São Paulo, 24 de agosto de 2020
Nessa semana, saiu uma chamada de jornal que me deixou reflexiva ao apontar que nosso país ganhou cerca de 600 mil novos empreendedores durante a pandemia. Em um primeiro momento, poderíamos ler aquela chamada com um tom de alívio, já que isso significa dizer que pessoas estão decidindo investir durante a crise. Será isso mesmo? Somos uma nação de empreendedores ou estamos mascarando, na verdade, uma nação de desempregados que se viram para sobreviver?
Essa que vos escreve, estaria nesse mar de “empreendedores” brasileiros, se adotássemos a ótica do jornal, já que a dinâmica cotidiana me fez ser um CNPJ, mesmo que o meu maior desejo no momento fosse por estabilidade, trabalhar de segunda a sexta por 9h, plano odontológico e vale-alimentação. Me parece até sarcástico, um tanto sádico, falar em um país empreendedor quando vemos a informalidade voltar a crescer ano a ano no país. Vejam só, no trimestre de novembro a janeiro de 2020, os informais chegavam a 40,7% da população de trabalhadores. Os empregados sem carteira assinada tiveram um aumento de 3,7% e o número de trabalhadores por conta própria, que chamam de informais, teve alta de 3,1% (um contingente de 24,6 milhões de pessoas, com incremento, portanto, de 745 mil pessoas).

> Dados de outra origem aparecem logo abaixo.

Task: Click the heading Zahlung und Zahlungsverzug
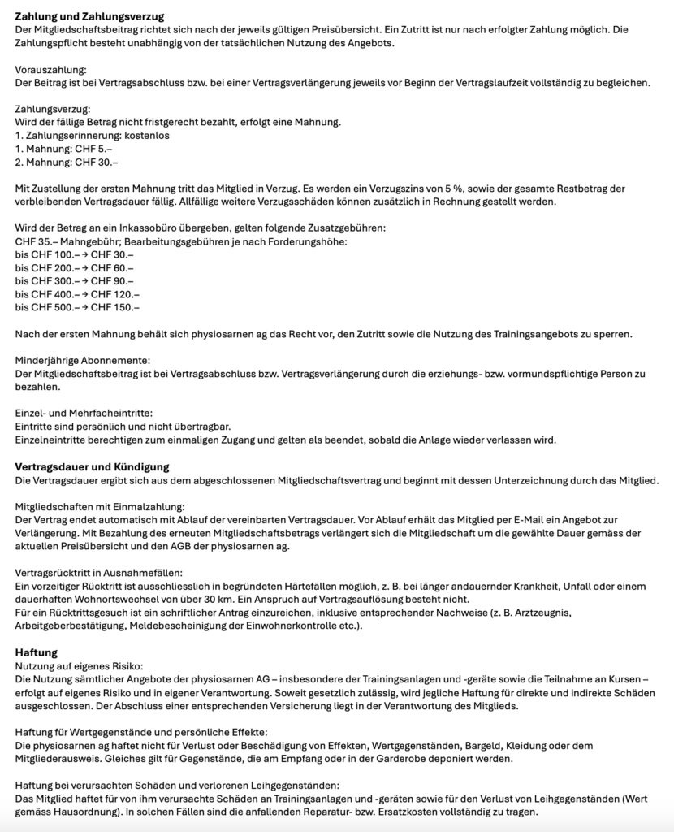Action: (90, 16)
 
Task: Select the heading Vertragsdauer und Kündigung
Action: (92, 466)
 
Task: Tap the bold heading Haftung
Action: (37, 652)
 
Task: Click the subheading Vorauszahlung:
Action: (50, 71)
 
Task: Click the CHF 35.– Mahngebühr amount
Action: (37, 241)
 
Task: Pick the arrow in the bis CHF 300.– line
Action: (85, 281)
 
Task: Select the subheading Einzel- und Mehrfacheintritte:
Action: (84, 414)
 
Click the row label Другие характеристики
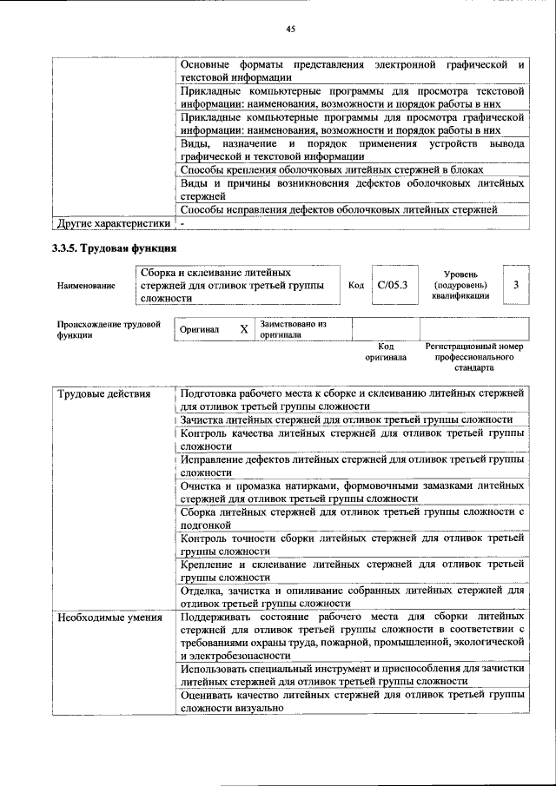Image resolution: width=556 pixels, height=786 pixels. (x=113, y=223)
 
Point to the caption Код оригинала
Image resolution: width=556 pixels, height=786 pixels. (x=386, y=352)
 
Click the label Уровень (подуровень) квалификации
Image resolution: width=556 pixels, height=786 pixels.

Um tanto cômico chamar de empreendedor quem não teve saídas para viver e precisou dar conta de um “negócio” próprio, em um cenário de crise econômica, que se agravará no próximo período. Não estou dizendo que entre esses 24, 6 milhões de pessoas não existam os que, de fato, decidiram por empreender. Mas, para mim, empreender significa outra coisa bem diferente de “estratégias de sobrevivência”.
Ano passado, foi lançada a pesquisa Trajetórias da informalidade no Brasil contemporâneo, pela Fundação Perseu Abramo. Sob a supervisão e coordenação das sociólogas Ludmila Abílio e Léa Marques, a pesquisa estudou 8 estados, das 5 regiões do país, com enfoque em trabalhadores das áreas da construção civil, confecção, manicures, ambulantes, domésticas e motoboys/mototaxistas. O que se verifica na pesquisa – e eu colocarei o link para acessá-la ao final – é que os trabalhadores informais passam por jornadas de trabalho estafantes, de no mínimo 10h diárias, sem o dia de descanso resguardado. Ou seja, uma situação de instabilidade permanente. As próprias pesquisadoras apontaram que os entrevistados até gostariam e prefeririam a formalização, garantindo os direitos e salários dignos para se sustentarem e a seus familiares. Como afirmou Ludmila Abílio, não se trata, portanto, de empreendedorismo, mas de “gestão de sobrevivência”.
Em um cenário pandêmico, como falar que há 600 mil pessoas empreendendo, quando, em verdade, há 600 mil pessoas se virando nos trinta para garantir suas vidas? Veja, uma coisa é você ter um sonho, poupar um dinheiro, estudar mercado, investir nesse sonho com alguma folga e estratégias de venda e gestão. Outra, bem diferente, é você começar a vender bolos porque perdeu seu emprego na pandemia e precisa pagar o aluguel no final do mês ou garantir a comida no fogão. A socióloga Léa Marques, da pesquisa já citada, afirmou “sob empreendedorismo individual o que se verifica é o antigo padrão de trabalho informal, com jornadas de trabalho longuíssimas, de mais de 10h por dia, péssimas condições de trabalho, especialmente quanto à saúde e riscos de vida a que esses trabalhadores se expõem, e sem nenhum direito trabalhista”. A isso, poderíamos pensar no futuro, se pensarmos em previdência… Qual a perspectiva de futuro que estamos garantindo às pessoas?
Nós falamos bastante por aqui sobre o valor à vida. Como pensar em valor à vida se o presente é instável e se o futuro sequer é vislumbrado? E estamos chamando isso de empreendedorismo? Me parece mais um verniz e romantização da precarização da vida das pessoas. Com certeza, não seria uma manchete tão promissora. Mas acho que somos grandinhos e já passou da hora de enfrentarmos nossos problemas reais, não?